A document mixes information with presentation. It's not data. Because it mixes information with presentation, you have to re-prepare it for each medium you intend to display it on.

HTML is a poor document format. If you store your document as HTML, then you also have to store the CSS along with it or it won't be a complete document. Unless you want to include the styling in the HTML file, a kludge which violates the Single Responsibility Principle.

There are plenty of document formats out there that don't have this issue, like PDF or RTF.

If you want your document to look more like data, then what you do is factor out all the atomic bits of information into values that you can then input into a database. Then write code to present it. Works well for structured documents like orders, invoices, or reports, less so for unstructured information like blog posts. For these, mixing presentation with information is unavoidable, just adding bold-face to a word means you'll need to store presentation information in your data. The "semantic web" is intended to address this.

> And after CSS was introduced, HTML was definitely not supposed to be presentational.

Presentation involves more than just style. CSS handles the style of web content, HTML handles the structure.

I'm familiar with the distinction between document and data. I'm talking about a site like a blog, where the document is the data. That was the original context of this conversation, IIRC.

HTML is emphatically not a poor document format, but it satisfies different requirements than PDF and RTF do. The weak connection between structure and what you call "style" (what I would call presentation) is a feature; it allows clients to modify the presentation to suit their needs. If I want a bigger font or higher contrast or a smaller column width, I'm able to do that because of the separation between structure and style.

But (as you rightly pointed out) this is a lot harder than it should be (and harder than it used to be). As a result, when an HTML document doesn't work for someone (due to its presentation) they have to complain to document creators instead of merely configuring their client (once) to suit their needs. This sucks.

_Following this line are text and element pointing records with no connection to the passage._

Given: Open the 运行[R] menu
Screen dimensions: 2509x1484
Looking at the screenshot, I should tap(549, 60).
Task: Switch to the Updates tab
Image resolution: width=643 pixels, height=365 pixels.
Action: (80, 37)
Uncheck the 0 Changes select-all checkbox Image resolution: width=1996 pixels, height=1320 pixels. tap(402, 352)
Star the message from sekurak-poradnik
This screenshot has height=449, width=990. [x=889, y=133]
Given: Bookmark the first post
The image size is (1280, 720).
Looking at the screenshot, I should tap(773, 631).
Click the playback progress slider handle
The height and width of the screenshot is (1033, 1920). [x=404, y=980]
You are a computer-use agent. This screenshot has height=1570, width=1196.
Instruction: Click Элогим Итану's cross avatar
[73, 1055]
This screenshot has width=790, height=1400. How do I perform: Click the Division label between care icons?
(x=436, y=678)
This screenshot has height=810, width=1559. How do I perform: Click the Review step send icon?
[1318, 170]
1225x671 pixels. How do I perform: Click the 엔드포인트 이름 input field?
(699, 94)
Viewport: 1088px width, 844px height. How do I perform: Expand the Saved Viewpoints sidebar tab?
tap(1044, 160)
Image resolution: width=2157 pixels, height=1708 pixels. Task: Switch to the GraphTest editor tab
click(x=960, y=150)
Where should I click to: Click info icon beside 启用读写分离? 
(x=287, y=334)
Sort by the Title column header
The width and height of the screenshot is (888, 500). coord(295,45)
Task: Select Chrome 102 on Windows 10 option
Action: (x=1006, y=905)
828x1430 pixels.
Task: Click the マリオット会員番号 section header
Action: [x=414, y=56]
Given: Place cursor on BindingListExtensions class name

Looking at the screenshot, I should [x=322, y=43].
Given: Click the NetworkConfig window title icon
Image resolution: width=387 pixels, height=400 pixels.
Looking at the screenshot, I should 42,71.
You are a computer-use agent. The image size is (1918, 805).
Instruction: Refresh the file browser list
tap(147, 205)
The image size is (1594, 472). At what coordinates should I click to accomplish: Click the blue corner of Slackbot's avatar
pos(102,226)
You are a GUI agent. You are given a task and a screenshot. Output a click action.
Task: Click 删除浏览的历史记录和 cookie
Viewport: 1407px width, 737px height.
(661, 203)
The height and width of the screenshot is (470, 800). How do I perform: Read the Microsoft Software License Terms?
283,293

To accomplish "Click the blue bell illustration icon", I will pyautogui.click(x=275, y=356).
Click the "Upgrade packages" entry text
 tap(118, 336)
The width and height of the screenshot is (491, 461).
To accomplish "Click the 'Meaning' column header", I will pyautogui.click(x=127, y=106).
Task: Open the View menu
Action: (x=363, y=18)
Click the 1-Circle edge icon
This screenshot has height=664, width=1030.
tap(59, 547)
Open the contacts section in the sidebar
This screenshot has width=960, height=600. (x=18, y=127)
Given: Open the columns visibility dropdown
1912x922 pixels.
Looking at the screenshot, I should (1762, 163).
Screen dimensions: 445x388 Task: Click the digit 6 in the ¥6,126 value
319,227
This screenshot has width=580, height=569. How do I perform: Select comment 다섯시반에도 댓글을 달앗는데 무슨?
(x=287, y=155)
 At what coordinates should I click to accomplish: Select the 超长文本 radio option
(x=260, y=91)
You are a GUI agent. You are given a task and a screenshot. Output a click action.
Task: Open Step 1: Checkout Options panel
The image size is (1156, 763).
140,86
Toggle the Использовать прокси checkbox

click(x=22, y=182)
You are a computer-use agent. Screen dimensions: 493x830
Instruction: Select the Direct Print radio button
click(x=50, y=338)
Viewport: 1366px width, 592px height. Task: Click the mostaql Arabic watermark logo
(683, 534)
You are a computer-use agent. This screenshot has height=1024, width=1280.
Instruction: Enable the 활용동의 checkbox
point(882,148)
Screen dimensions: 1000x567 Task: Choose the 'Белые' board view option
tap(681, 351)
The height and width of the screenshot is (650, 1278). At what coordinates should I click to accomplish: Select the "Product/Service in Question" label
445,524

> But (as you rightly pointed out) this is a lot harder than it should be (and harder than it used to be).

It's hard because doing this is moving in the wrong direction concerning the intended abstractions.

As I said earlier, a document combines unstructured information with presentation, and you have to re-do the document every time the presentational logic changes. This is necessary because the information in the document is unstructured, it's not like an order form.

Because you cannot predict what form unstructured information will take, the presentational logic is necessarily strongly coupled with the information. That's why it's hard to do what you want. You can pop open Dev Tools and manually do it, but you can't write a program that will take _all blog posts_ and restructure them the way you want to, because _all blog posts_ is impossible to reason about.

No amount of evolution to the HTML or CSS standards will work out this particular bit of complexity. If you could standardize a blog post, then you could write a program to do it. But it would only work on posts that meet the standard.

Say you made it so every blog CMS out there stored the text in the DB in Markdown format and provided an API so you could get at the Markdown. Then you could do what you say, provide your own styling. What this would be doing is introducing a separation of concerns. You push most of structure out of the data, and divide up styling duties between a base level (Markdown) and an upper level. (whatever you're using to display it) You may not even need the API if the CMS doesn't screw around too much with the presentation by putting, say, ads, in the middle of the content. Then you could screen scrape and convert the generated HTML back into Markdown, but again, this is the wrong way to go, (depending on concretion rather than abstraction) and prone to breakage. You really need the API layer to do this properly.

But you can't hope that one day HTML and CSS will make sense again like the old days and that user-styling will work again. It only worked before in the very early days of the web because everything was super simple and people could live with the edge cases that cropped up, not because the underlying domain changed. That solution was always brittle, and it broke the second people wanted greater flexibility in presentation.

> You may not even need the API if the CMS doesn't screw around too much with the presentation by putting, say, ads, in the middle of the content.

This is exactly what I'm saying.

> Then you could screen scrape and convert the generated HTML back into Markdown,

Why do you want the Markdown at all?